Oligonucleotide therapies for modulating the effects of herpesviruses

Assignee

• Isis Pharmaceuticals, Inc. · US

Inventors

• Kenneth G. Draper · Madison, US
• David J. Ecker · Encinitas, US
• Christopher K. Mirabelli · Dover, US
• Stanley T. Crooke · Carlsbad, US

Key dates

Classification

• Technology area (CPC C)Chemistry; Metallurgy
• CPC primaryC12N2710/16622
• WIPO fieldPharmaceuticals
• WIPO sectorChemistry

Abstract

Compositions and methods are provided for the treatment and diagnosis of herpesvirus infections. In accordance with preferred embodiments, oligonucleotides are provided which are specifically hybridizable with RNA or DNA deriving from a gene corresponding to one of the open reading frames UL5, UL8, UL9, UL13, UL29, UL30, UL39, UL40, UL42 AND UL52 of herpes simplex virus type 1. The oligonucleotide comprises nucleotide units sufficient in identity and number to effect said specific hybridization.

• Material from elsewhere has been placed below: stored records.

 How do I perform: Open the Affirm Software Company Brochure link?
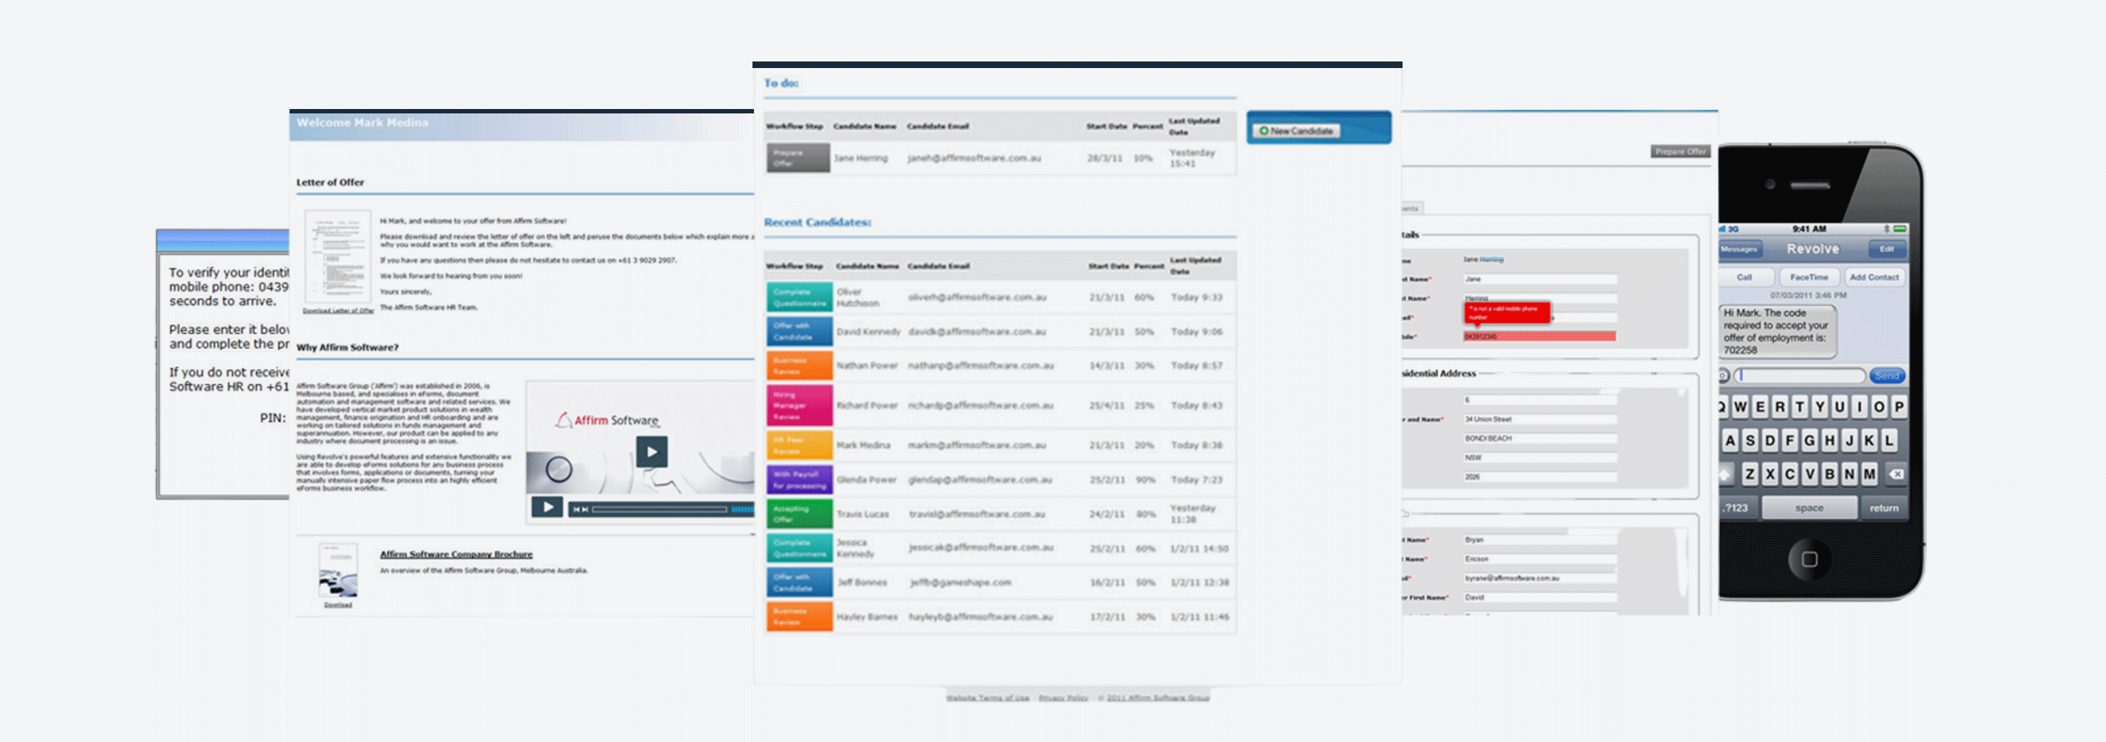tap(455, 554)
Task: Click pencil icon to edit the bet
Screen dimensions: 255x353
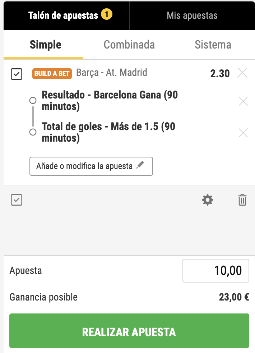Action: click(x=140, y=165)
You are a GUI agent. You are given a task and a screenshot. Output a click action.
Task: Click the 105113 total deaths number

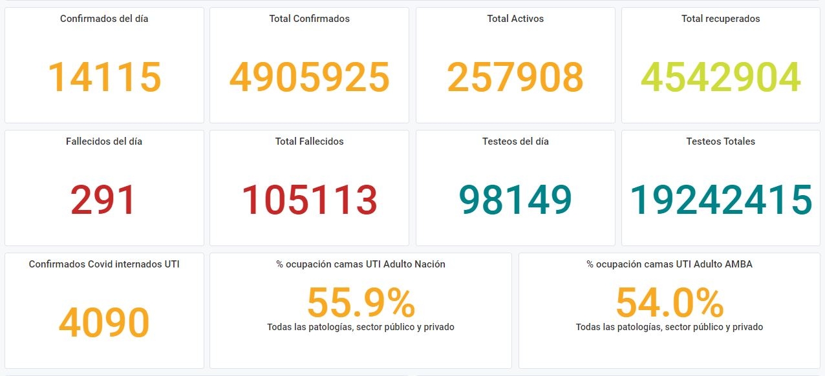pyautogui.click(x=310, y=200)
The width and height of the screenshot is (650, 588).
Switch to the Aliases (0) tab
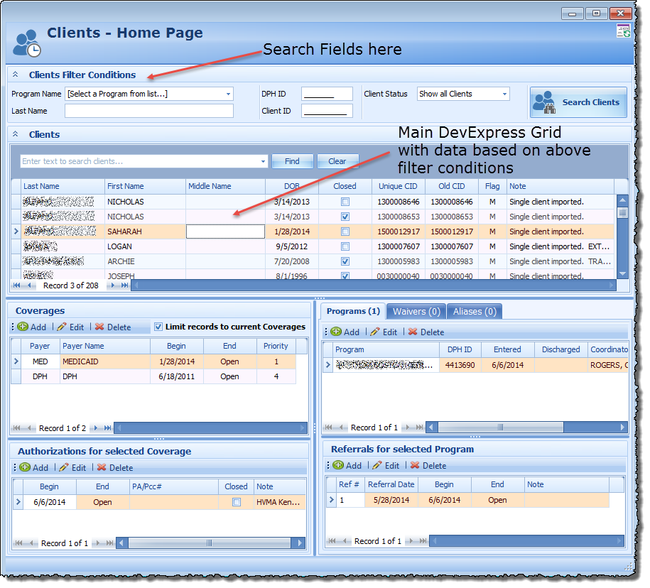[475, 311]
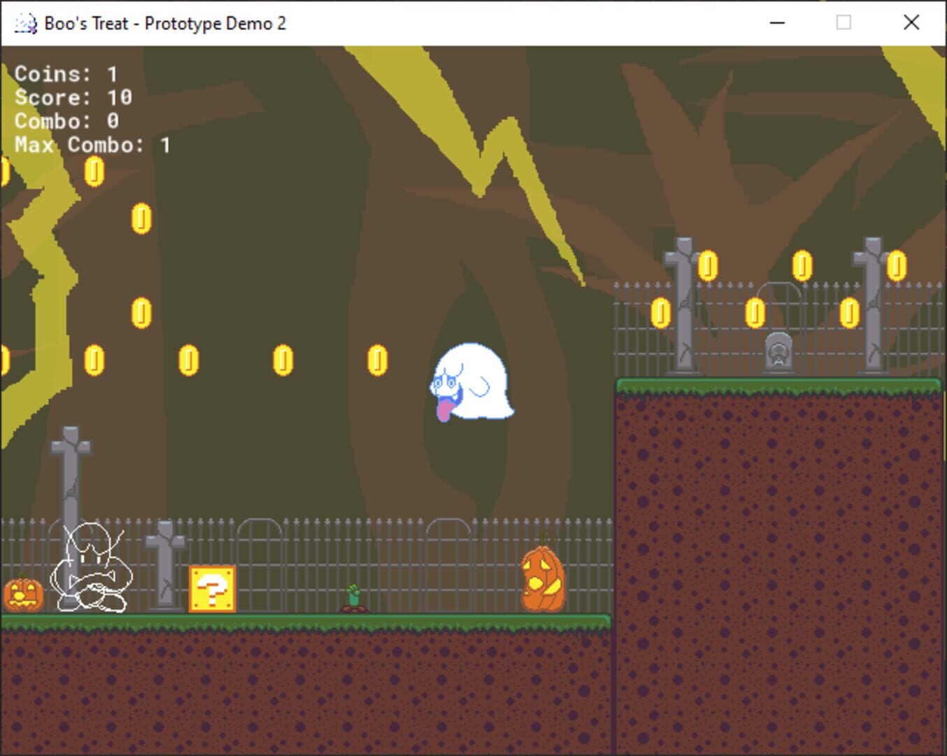Maximize the game window
This screenshot has width=947, height=756.
[x=843, y=23]
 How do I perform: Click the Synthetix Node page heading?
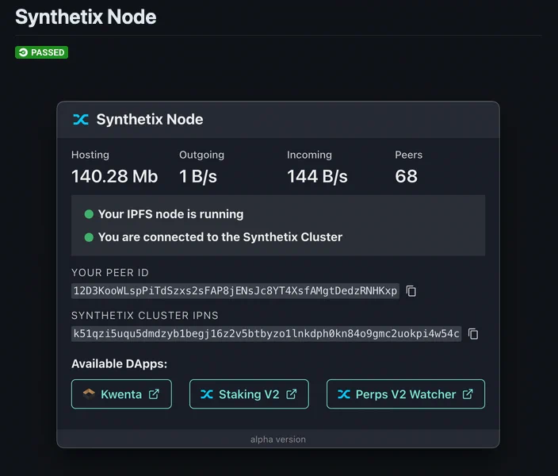pos(86,17)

In other preferred embodiments, the oligonucleotides are specifically hybridizable with a translation initiation site; it is also preferred that they comprise the sequence CAT. Methods of treating animals suspected of being infected with herpesvirus comprising contacting the animal with an oligonucleotide specifically hybridizable with RNA or DNA deriving from one of the foregoing genes of the herpesvirus; are disclosed. Methods for treatment of infections caused by herpes simplex virus type 1, herpes simplex virus type 2, cytomegalovirus, human herpes virus 6, Epstein Barr virus or varicella zoster virus are disclosed.